Each record is to be printed again precisely as it reads.

* * * * *

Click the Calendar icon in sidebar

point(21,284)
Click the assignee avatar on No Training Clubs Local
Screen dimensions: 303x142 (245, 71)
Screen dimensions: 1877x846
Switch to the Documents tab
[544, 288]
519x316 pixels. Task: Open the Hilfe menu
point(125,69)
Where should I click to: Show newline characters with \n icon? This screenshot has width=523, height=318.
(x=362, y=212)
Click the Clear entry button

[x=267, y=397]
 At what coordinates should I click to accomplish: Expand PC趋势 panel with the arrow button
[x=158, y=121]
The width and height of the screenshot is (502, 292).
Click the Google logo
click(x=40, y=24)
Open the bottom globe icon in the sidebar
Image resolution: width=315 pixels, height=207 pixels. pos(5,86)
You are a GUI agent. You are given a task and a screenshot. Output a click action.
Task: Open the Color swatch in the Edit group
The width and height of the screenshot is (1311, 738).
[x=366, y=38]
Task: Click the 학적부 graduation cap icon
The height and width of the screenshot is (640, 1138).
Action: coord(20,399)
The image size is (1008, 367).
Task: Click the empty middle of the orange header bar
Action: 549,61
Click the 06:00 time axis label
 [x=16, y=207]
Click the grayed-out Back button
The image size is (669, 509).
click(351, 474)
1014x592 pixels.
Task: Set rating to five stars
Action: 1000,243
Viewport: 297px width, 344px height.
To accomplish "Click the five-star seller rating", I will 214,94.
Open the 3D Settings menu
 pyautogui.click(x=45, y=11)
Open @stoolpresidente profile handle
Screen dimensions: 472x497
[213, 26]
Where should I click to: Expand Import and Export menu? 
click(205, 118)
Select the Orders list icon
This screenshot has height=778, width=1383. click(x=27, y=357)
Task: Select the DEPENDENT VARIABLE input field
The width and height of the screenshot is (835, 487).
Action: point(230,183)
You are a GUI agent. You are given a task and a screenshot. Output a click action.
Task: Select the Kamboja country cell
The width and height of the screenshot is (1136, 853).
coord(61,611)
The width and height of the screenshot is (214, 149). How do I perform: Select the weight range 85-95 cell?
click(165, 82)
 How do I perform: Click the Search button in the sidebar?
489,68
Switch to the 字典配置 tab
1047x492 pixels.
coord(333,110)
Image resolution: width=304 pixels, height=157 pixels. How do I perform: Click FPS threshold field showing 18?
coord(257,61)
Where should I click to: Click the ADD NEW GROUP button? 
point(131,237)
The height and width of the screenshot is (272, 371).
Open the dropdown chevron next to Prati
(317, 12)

* * * * *

## SOLUTION FOR THIS EXERCISE
Click the Calendar icon in sidebar

point(21,284)
Click the assignee avatar on No Training Clubs Local
Screen dimensions: 303x142 (245, 71)
Screen dimensions: 1877x846
Switch to the Documents tab
[544, 288]
519x316 pixels. Task: Open the Hilfe menu
point(125,69)
Where should I click to: Show newline characters with \n icon? This screenshot has width=523, height=318.
(x=362, y=212)
Click the Clear entry button

[x=267, y=397]
 At what coordinates should I click to accomplish: Expand PC趋势 panel with the arrow button
[x=158, y=121]
The width and height of the screenshot is (502, 292).
Click the Google logo
click(x=40, y=24)
Open the bottom globe icon in the sidebar
Image resolution: width=315 pixels, height=207 pixels. pos(5,86)
You are a GUI agent. You are given a task and a screenshot. Output a click action.
Task: Open the Color swatch in the Edit group
The width and height of the screenshot is (1311, 738).
[x=366, y=38]
Task: Click the 학적부 graduation cap icon
The height and width of the screenshot is (640, 1138).
Action: coord(20,399)
The image size is (1008, 367).
Task: Click the empty middle of the orange header bar
Action: 549,61
Click the 06:00 time axis label
 [x=16, y=207]
Click the grayed-out Back button
The image size is (669, 509).
click(351, 474)
1014x592 pixels.
Task: Set rating to five stars
Action: 1000,243
Viewport: 297px width, 344px height.
To accomplish "Click the five-star seller rating", I will 214,94.
Open the 3D Settings menu
 pyautogui.click(x=45, y=11)
Open @stoolpresidente profile handle
Screen dimensions: 472x497
[213, 26]
Where should I click to: Expand Import and Export menu? 
click(205, 118)
Select the Orders list icon
This screenshot has height=778, width=1383. click(x=27, y=357)
Task: Select the DEPENDENT VARIABLE input field
The width and height of the screenshot is (835, 487).
Action: point(230,183)
You are a GUI agent. You are given a task and a screenshot. Output a click action.
Task: Select the Kamboja country cell
The width and height of the screenshot is (1136, 853).
coord(61,611)
The width and height of the screenshot is (214, 149). How do I perform: Select the weight range 85-95 cell?
click(165, 82)
 How do I perform: Click the Search button in the sidebar?
489,68
Switch to the 字典配置 tab
1047x492 pixels.
coord(333,110)
Image resolution: width=304 pixels, height=157 pixels. How do I perform: Click FPS threshold field showing 18?
coord(257,61)
Where should I click to: Click the ADD NEW GROUP button? 
point(131,237)
The height and width of the screenshot is (272, 371).
Open the dropdown chevron next to Prati
(317, 12)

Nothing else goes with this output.